等到收拾完残局,刘立伟正想给李国志打电话,办公室的门“吱哟”一声开了,走进来的正是李国志。
“哟,国志啊!我正想联系你呢!”
李国志只是微微点了点头,脸上没有丝毫表情,他把一个包裹得很严实的牛皮纸袋子放到办公桌上。
“刘所,我……我报案!”李国志斩钉截铁地回道。
这话让刘立伟一惊,忙问道:“你……你报什么案啊?”
“这案子怕是你管不了……先看看袋子里的东西再说吧!”
翻完档案袋里的东西后,刘立伟脸色顿变,他问李国志这东西是哪来的,李国志告诉他,这东西自己已经保存了二十年,没有这档案袋里的东西,自己早就去西天取经。
至于怎么来的,那就一言难尽了。
刘立伟不敢含糊,先是报告了局长,局长看完东西后,立刻先上报……
…………
当然这些话,是李国志单独对我说的。
听李国志说到这里,我也是一头雾水,忙打断了他:“志哥,你交给刘所长的到底是啥东西?所长都不能擅自做主?”

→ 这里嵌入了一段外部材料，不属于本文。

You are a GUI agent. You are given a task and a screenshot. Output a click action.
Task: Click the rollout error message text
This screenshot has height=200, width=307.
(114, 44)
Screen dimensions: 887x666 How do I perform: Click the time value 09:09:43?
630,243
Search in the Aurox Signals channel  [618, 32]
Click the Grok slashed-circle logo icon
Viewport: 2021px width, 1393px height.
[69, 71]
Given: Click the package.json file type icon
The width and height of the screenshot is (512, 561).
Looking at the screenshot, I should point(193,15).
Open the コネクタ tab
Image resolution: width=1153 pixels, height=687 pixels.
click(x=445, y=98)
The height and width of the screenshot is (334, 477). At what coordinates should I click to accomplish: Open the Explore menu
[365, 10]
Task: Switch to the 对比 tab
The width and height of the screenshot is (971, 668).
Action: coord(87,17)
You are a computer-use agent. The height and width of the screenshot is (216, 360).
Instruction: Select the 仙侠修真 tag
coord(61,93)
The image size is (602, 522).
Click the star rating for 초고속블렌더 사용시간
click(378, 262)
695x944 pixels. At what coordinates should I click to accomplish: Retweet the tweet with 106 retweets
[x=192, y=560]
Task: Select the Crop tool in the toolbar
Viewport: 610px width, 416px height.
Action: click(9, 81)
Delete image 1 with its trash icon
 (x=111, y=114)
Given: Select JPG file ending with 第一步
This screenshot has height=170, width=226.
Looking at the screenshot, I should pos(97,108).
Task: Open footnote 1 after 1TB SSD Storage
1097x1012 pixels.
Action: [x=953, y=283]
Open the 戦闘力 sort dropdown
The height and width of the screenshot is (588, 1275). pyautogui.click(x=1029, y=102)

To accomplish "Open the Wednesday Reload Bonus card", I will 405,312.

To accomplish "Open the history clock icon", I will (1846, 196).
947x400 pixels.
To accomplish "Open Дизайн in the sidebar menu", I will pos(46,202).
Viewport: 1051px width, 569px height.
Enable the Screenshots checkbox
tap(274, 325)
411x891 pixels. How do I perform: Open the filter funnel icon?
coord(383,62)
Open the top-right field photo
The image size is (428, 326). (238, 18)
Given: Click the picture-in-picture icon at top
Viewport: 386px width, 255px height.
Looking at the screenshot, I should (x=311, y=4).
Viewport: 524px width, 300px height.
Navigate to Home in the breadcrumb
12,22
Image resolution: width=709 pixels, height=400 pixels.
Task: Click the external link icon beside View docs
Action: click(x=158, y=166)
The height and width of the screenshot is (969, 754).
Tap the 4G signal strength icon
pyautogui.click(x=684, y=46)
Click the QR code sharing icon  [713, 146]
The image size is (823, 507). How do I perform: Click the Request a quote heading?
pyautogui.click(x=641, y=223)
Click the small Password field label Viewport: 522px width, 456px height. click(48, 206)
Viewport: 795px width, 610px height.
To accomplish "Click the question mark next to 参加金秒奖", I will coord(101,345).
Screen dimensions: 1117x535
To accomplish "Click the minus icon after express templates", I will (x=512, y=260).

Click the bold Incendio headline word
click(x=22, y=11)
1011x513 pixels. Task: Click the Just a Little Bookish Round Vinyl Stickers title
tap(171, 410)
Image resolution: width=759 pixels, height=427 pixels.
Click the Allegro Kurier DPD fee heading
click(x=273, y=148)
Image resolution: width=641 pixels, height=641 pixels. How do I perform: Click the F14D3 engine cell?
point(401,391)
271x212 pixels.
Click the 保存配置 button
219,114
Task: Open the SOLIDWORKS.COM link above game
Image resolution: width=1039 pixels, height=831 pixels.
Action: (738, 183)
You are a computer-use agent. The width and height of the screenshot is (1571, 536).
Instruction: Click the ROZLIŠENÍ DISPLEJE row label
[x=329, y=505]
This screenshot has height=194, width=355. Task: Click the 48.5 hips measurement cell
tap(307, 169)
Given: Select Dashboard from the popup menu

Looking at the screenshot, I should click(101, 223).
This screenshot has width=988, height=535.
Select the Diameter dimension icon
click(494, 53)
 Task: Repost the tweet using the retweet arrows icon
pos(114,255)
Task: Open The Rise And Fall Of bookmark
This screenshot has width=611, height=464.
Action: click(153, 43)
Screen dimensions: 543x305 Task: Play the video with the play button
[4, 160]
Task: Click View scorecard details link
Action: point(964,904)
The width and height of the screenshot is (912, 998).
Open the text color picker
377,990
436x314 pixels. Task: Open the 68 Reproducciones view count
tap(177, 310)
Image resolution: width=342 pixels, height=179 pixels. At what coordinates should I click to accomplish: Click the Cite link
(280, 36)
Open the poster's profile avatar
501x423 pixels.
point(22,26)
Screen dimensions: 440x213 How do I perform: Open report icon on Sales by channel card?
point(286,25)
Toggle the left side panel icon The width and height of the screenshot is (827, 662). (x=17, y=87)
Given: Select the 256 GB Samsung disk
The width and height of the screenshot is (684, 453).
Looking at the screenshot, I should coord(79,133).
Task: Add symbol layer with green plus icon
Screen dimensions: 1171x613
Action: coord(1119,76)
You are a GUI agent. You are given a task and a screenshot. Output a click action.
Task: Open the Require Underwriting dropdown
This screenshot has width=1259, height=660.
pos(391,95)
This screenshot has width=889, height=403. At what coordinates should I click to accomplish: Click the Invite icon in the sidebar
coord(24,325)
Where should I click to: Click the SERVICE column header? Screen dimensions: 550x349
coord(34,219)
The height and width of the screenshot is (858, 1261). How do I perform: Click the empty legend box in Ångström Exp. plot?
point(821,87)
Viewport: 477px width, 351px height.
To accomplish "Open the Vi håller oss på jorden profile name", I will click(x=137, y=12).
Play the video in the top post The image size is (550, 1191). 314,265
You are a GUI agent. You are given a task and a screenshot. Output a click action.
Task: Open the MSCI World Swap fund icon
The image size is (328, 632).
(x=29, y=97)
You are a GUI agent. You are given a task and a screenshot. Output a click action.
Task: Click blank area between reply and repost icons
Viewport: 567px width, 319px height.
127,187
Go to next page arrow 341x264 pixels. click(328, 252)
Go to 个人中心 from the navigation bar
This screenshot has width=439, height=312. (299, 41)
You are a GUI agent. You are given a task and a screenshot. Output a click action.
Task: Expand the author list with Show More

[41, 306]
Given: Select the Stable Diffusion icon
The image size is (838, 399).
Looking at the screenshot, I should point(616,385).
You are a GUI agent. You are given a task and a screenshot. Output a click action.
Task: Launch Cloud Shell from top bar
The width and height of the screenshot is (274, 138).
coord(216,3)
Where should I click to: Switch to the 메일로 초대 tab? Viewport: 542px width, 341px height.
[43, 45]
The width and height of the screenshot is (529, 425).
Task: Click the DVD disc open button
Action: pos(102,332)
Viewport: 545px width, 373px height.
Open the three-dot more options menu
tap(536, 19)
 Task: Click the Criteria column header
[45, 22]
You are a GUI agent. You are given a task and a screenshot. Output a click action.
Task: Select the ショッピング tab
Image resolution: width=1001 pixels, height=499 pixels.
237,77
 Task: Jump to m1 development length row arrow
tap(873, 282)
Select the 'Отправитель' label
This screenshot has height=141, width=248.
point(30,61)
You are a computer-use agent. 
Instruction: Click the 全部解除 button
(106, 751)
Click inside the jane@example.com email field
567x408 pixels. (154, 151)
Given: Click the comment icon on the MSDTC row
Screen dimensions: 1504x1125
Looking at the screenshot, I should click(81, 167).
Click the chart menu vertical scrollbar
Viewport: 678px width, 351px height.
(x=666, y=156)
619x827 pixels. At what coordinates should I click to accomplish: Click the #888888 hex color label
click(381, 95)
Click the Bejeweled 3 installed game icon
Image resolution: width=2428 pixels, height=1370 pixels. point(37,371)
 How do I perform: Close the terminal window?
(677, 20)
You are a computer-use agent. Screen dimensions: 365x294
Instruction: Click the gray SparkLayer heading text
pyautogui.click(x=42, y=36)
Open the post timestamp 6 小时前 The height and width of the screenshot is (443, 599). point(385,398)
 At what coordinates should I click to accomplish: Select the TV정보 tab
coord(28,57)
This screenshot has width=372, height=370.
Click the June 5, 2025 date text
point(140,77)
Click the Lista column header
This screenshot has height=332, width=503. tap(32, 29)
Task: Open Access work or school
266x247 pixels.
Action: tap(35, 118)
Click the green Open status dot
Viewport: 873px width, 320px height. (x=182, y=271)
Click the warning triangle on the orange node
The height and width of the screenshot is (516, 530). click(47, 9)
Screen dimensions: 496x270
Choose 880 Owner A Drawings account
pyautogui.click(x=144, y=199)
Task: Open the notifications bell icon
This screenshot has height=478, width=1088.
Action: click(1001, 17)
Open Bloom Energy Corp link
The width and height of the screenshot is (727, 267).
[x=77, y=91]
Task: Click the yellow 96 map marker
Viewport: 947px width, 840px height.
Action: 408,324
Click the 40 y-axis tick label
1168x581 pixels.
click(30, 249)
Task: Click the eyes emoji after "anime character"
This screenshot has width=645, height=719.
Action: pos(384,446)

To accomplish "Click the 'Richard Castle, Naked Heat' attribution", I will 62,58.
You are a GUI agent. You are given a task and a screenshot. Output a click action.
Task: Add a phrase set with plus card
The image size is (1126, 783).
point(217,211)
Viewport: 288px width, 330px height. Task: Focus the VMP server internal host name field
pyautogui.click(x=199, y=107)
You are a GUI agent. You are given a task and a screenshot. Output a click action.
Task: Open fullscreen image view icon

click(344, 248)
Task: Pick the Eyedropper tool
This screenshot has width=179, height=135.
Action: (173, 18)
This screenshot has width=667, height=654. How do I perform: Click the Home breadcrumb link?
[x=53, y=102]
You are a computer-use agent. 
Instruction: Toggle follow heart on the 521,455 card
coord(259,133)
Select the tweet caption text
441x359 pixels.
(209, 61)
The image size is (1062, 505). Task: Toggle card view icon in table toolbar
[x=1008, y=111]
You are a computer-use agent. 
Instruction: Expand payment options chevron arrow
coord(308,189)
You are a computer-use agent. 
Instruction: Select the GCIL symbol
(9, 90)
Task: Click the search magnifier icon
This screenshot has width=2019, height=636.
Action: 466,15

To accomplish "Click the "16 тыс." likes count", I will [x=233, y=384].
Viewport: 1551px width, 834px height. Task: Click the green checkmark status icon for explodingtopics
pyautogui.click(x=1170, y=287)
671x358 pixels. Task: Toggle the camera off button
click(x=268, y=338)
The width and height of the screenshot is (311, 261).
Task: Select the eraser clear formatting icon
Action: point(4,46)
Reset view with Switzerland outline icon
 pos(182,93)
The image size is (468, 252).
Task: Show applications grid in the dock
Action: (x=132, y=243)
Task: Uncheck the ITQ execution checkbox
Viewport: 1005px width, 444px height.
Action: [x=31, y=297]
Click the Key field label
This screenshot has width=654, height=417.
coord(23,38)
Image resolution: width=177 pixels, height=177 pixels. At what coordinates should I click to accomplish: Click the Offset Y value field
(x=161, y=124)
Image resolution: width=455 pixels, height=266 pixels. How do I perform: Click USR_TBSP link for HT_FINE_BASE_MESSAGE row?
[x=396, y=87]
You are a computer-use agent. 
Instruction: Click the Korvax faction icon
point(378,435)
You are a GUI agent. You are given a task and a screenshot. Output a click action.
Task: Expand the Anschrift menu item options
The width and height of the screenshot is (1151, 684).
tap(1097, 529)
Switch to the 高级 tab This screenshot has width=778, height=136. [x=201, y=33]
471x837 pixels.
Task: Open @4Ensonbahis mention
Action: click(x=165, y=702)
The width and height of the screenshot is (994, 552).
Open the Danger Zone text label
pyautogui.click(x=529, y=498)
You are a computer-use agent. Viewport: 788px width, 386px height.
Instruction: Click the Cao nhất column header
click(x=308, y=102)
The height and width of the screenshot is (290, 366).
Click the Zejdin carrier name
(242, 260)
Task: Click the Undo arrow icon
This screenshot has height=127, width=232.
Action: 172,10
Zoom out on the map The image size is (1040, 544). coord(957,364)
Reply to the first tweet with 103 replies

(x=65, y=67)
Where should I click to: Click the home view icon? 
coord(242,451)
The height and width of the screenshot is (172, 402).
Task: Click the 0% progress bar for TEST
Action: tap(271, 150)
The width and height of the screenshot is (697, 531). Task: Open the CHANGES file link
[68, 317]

李国志冷哼一声:“他?他还差着三级呢!这可是老子的保命符,本来也不想拿出来,那天和你聊完后,我纠结了一番……哎!没想到二十年前的东西又出现了……看来这事想躲是躲不掉喽!”
声音里竟带着几分凄凉。
“那到底是啥东西?”我忍不住好奇,继续问。
“一些证据吧!这事在真相大白之前,你还是不知道的好。”
二叔二婶在站里住了一晚,确定我没事后,才回的家。
从我睁开眼到天黑,田振先后问了我至少七八遍。
“兄弟,你真觉得身体没有啥不舒服的地方?”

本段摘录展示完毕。